*WORK TO BE COMPLETED:*
Give the records' lines as a JSON list of strings, one string per line, skipping blank lines. Leave the pictures out.

(Text and item location entries)
[start]
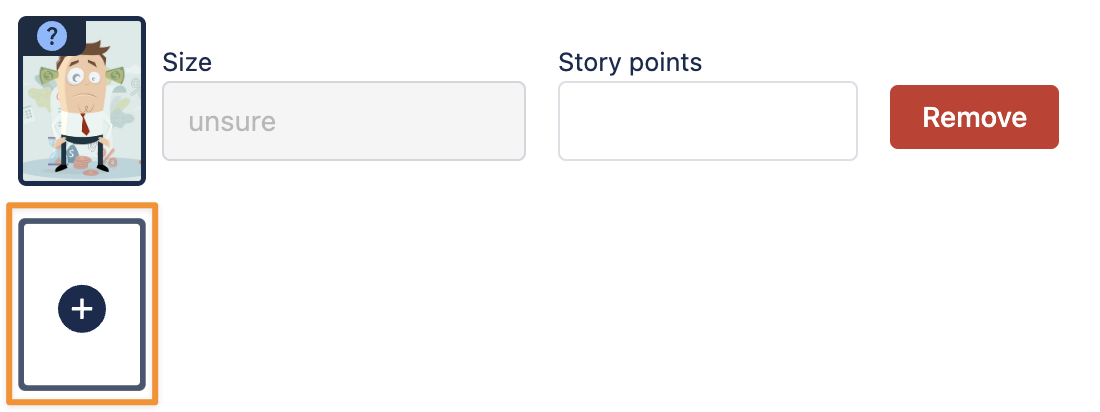Click the plus icon to add a card

[x=82, y=309]
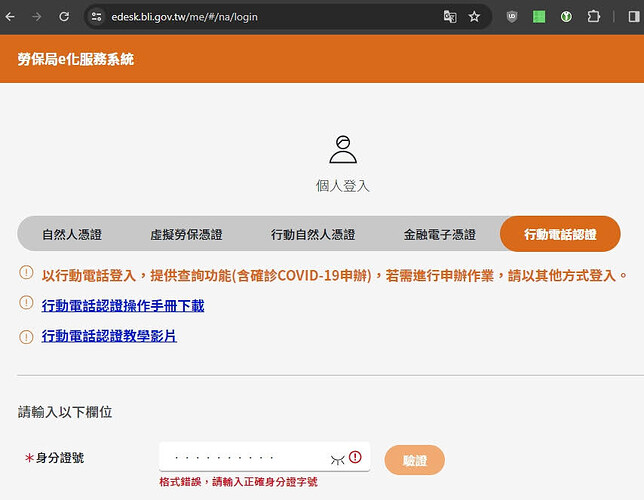Click the person icon above 個人登入

pos(343,149)
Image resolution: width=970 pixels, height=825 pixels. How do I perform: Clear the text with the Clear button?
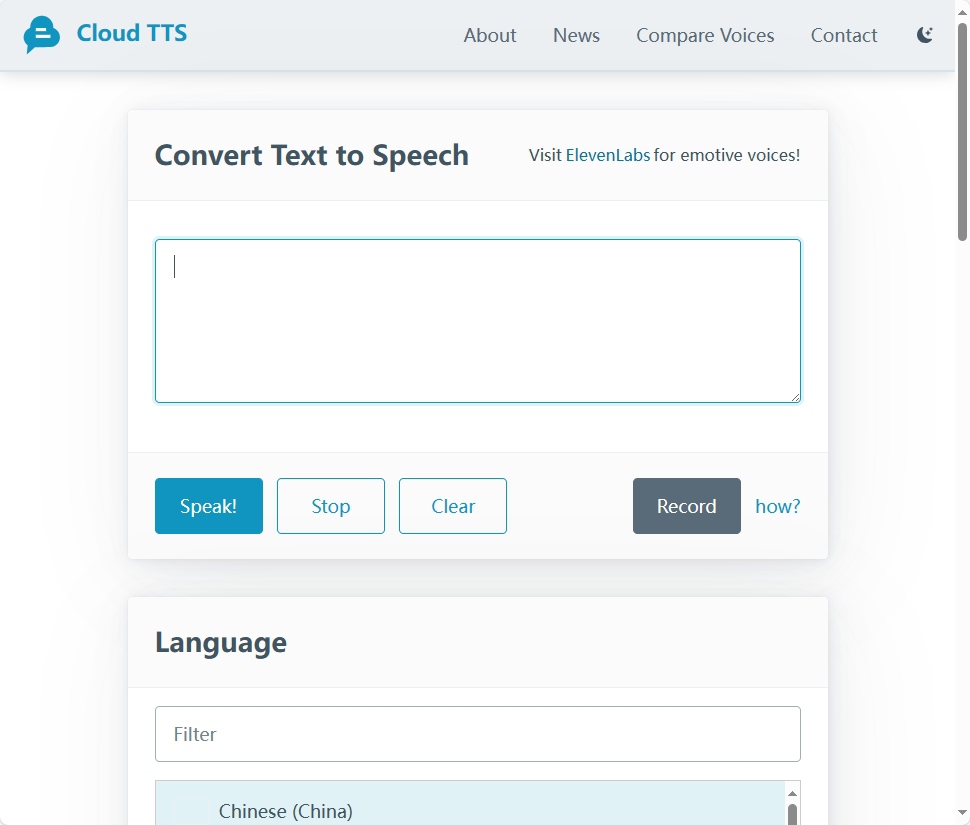[453, 506]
[end]
*SOLVED EXERCISE:*
[
  "Click the plus icon to add a card",
  "[x=82, y=309]",
  "Click the person icon above 個人登入",
  "pos(343,149)",
  "Image resolution: width=970 pixels, height=825 pixels. How do I perform: Clear the text with the Clear button?",
  "[453, 506]"
]